Robert E. Lee was not a divisive figure. Robert E. Lee was actually the most unifying figure in America in the latter third of the 19th century. He was outspoken in declaring that since the Civil War ended slavery in America the result was a good one, which was a breathtaking statement for the leader of the Confederate army to make, and he made no protest when his estate was taken and turned into what became Arlington National Cemetery.

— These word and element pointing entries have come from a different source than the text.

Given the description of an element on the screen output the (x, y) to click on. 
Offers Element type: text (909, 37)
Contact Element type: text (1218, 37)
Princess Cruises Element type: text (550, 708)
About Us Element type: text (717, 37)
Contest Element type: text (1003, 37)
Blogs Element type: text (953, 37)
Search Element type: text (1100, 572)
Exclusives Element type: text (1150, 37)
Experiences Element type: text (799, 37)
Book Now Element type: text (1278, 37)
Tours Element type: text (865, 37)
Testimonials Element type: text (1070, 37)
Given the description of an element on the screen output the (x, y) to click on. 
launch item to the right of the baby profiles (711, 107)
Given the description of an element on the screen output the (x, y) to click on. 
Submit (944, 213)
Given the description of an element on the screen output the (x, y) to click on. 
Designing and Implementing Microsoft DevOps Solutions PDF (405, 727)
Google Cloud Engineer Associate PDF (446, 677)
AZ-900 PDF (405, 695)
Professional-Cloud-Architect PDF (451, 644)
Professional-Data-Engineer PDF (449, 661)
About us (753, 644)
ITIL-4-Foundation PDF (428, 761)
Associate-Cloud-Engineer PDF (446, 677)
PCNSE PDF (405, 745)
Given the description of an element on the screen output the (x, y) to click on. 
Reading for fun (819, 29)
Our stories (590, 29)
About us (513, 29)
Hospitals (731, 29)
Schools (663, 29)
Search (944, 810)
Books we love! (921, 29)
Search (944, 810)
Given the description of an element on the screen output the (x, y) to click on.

Lee, who had freed the slaves his family owned in the middle of the Civil War and before the Emancipation Proclamation (he had inherited them from his wife’s side of the family and couldn’t pay off his in-laws from their share of the estate had he immediately freed them) also devoted the last days of his life to molding Southern men committed to reconciliation with the North as the president of then-Washington College (now Washington & Lee University), and even expelled students for engaging in racial violence.
Does Mitch Landrieu know this? Does Marc Morial? The guess here is it doesn’t matter, because the constituency they represent doesn’t know it and the last thing they want to do is tell those people things they might not like to hear.
So instead, the history being taught in the public square in New Orleans is that the fleur de lis, the city’s prime cultural symbol, is a mark of slavery because runaway slaves were branded with it and it ought to be abolished. Forget about the fact that the fleur de lis has existed as a symbol of French culture for hundreds of years prior to runaway slaves in New Orleans and represents a whole lot more than just mean things slaveowners did; no, we’re going to let that be the central piece of our understanding of history in the city and the New Orleans Saints are now going to be a racist brand like the Washington Redskins are.
And the fact that at the time Robert E. Lee was considered the pinnacle of American gentility and character on both sides of the Mason-Dixon line – he was NOT tried for treason, despite all the people who inevitably show up to call him that, because it was widely accepted that to do so would be an affront to the country’s efforts to heal. And furthermore, given the impossible position Lee was put in at the outset of the war in which he was being asked to choose to fight against his friends and neighbors, an acquittal on such charges was a very real possibility.
You keep a statue of Robert E. Lee because you want to honor a man of such character, who was known as an exemplar of 19th century manhood and whom you can learn from. What would you learn from at “Tricentennial Circle?”